Ik kom terecht in een kleine ruimte. De muur rechts van me is in een halvemaanvorm, de muur aan de linker kant is gewoon recht. Ik zet een paar stappen vooruit zodat Can er ook bij kan. Hij kijkt moeilijk om zich heen en wijst dan achter me. Een deur. Serieus, waarom had ik die daar niet gezien? Ik leg mijn hand op de klink en krijg hem met moeite opengetrokken.

‘Wat?’ zeg ik, verbaast door wat zich achter de deur bevind. Ik laat mijn handen over de verschillende stoffen glijden, ze zijn stoffig, duidelijk gebruikt en de kleuren zijn neutraal. Ik pak een jurk vast, hij is rood en heeft duidelijk wat meegemaakt. Ik kan het niet laten eraan te ruiken en moet vervolgens hard hoesten.

‘Gaat het? Een beetje stoffig misschien?’

‘Dat kan je wel zeggen ja, niet te spreken over de geur.’ Can lacht kort.

‘Kan je er doorheen?’

Ik kijk Can verbaast aan. ‘Dit is volgens mij gewoon een kast.’

‘Oh ja? Kom op, Medie, zijn we hier helemaal naartoe gekomen om alleen een kast te vinden?’ Ik haal mijn schouders op.

‘Laat me eens kijken.’ Can duwt de oude jassen en jurken opzij en kijkt tegen een houten kastdeur aan. Niet van steen, zoals de rest van de kleine ruimte.

‘En nu?’ vraag ik.

‘Open maken,’ antwoord hij en hij tikt tegen het hout aan.

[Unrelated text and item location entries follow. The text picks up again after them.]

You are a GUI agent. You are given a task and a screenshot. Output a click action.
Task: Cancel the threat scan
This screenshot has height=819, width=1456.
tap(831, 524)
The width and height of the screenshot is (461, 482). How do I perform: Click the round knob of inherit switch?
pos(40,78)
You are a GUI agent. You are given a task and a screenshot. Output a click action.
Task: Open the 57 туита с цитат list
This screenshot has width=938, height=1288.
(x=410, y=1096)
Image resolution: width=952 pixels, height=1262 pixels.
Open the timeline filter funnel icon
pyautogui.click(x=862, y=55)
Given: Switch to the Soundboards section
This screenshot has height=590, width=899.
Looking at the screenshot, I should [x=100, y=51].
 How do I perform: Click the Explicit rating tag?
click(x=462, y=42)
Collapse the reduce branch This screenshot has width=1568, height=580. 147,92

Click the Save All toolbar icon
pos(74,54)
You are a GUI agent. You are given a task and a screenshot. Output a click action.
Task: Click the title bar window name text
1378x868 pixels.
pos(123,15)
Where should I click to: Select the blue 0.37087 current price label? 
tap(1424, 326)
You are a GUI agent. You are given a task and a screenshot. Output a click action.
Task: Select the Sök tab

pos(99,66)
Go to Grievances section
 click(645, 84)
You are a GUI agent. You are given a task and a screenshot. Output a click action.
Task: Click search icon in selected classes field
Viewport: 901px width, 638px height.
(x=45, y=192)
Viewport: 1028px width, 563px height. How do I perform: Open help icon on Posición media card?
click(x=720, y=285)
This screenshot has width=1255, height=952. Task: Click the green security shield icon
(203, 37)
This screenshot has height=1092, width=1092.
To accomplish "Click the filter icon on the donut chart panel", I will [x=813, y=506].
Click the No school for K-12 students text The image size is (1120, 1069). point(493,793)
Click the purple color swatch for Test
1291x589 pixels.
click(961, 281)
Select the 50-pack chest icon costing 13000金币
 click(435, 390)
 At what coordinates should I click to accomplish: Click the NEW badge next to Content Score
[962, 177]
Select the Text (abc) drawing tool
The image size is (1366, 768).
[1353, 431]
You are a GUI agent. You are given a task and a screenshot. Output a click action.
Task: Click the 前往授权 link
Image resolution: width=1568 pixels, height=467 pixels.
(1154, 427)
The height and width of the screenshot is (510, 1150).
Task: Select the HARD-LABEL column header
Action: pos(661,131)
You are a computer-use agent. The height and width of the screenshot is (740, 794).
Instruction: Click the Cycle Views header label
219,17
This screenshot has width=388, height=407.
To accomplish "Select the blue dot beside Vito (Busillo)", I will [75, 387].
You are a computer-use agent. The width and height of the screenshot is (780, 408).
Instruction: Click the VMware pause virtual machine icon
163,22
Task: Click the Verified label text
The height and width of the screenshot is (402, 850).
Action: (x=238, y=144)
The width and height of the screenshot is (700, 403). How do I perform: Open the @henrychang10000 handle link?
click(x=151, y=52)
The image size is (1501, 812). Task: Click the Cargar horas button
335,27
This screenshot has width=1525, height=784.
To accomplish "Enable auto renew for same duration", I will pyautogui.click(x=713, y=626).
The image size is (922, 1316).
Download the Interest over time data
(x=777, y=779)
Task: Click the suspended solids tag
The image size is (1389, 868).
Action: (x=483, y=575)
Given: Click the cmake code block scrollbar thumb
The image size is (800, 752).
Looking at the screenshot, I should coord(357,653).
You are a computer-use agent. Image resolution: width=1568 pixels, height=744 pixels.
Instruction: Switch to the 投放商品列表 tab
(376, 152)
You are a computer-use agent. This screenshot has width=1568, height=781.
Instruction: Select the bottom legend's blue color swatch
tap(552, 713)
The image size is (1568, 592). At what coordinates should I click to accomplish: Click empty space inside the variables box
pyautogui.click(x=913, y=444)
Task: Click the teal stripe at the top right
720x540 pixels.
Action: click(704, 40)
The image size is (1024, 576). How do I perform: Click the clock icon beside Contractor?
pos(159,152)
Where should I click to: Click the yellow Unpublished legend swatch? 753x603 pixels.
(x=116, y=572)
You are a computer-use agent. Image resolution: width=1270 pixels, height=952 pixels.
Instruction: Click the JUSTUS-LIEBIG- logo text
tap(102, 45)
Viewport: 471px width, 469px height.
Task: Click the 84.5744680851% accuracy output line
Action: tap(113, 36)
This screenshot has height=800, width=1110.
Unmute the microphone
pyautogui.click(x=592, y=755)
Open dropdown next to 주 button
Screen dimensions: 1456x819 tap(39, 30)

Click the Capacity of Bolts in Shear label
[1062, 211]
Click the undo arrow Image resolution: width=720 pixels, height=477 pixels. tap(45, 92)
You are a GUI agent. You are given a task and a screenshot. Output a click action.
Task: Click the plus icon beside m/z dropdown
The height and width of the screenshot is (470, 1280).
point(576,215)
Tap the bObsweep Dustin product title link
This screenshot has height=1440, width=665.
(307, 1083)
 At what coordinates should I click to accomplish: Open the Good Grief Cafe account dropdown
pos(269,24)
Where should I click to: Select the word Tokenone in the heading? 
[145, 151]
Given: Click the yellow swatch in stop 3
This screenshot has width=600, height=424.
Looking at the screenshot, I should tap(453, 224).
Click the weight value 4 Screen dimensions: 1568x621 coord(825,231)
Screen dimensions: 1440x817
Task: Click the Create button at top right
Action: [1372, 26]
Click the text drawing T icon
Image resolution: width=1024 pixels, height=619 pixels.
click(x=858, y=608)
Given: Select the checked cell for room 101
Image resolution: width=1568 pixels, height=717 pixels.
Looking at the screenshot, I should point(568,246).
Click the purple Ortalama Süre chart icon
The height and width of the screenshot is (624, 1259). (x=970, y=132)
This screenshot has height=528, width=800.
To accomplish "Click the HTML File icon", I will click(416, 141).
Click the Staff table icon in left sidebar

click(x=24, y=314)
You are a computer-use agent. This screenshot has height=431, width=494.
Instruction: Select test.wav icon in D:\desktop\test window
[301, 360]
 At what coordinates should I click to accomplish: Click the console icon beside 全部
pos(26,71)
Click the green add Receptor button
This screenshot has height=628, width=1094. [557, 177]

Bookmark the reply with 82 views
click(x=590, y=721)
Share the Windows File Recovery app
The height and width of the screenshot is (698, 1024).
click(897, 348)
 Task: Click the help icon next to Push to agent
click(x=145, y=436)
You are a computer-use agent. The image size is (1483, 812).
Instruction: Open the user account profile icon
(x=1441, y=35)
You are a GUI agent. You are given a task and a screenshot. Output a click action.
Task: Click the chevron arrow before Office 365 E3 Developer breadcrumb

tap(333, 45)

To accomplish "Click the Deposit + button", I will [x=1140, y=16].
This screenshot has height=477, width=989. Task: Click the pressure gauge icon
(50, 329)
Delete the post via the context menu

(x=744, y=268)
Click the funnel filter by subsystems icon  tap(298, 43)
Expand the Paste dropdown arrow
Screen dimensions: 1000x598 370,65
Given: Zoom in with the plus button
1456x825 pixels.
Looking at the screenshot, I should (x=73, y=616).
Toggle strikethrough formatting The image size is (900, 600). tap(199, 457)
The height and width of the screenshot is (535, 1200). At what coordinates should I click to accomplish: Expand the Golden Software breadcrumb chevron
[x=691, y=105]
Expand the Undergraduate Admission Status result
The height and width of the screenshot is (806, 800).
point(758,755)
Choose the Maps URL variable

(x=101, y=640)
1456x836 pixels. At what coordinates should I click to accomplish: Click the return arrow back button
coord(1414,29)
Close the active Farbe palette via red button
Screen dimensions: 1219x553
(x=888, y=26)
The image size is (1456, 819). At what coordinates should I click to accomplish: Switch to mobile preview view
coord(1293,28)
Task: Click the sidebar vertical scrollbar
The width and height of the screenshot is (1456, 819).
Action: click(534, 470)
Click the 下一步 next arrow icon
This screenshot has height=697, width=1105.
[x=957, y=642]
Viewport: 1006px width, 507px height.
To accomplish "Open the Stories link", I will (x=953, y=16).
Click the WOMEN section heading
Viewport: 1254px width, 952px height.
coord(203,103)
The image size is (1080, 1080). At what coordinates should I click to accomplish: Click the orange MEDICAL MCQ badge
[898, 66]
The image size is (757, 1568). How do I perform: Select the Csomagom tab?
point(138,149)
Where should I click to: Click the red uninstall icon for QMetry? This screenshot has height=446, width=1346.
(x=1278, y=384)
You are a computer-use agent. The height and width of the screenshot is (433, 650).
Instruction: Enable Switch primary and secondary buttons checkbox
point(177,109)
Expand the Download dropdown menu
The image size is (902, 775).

Met een luid gekraak gaat de houten deur open. ‘Zie je?’ Met een grijns loopt Can door de kast heen, met mij er snel achteraan.

Deze ruimte is een stuk groter. Echt groot-groot. Ik denk bijna zo groot als de kantine op school. We zitten blijkbaar in een cilinder-vormig-iets, want deze ruimte is grotendeels rond, met een rechte wand; de wand waar wij doorheen zijn gekomen, de wand met de kast, en nog een kleinere rechte wand; aan de rechterkant. De kast is trouwens niet het enige wat er staat. Een stukje naast de kast staat en soort ketel, met een soort bijzettafeltje ernaast. Zou dat de keuken zijn geweest? Wel een beetje primitief. Daarnaast staan bedden, die al tegen de ronde wand aan staan. Het zijn er vier, allemaal netjes opgemaakt. Niet met een bedovertrek, een hoes, enzovoorts, maar een laken en een kussen volstaan ook. Daarnaast staan kasten, grote kasten die bijna tot het plafond lopen, met enorm veel boeken en ingrediënten– waar ik waarschijnlijk nog nooit van heb gehoord – erin. De muur wordt dan weer recht, dat is dus de tweede rechte muur, en dan eindigt het rondje weer bij mij. In het midden van de ruimte is het redelijk leeg, op een grote tafel met aan beide weerzijden een bank na.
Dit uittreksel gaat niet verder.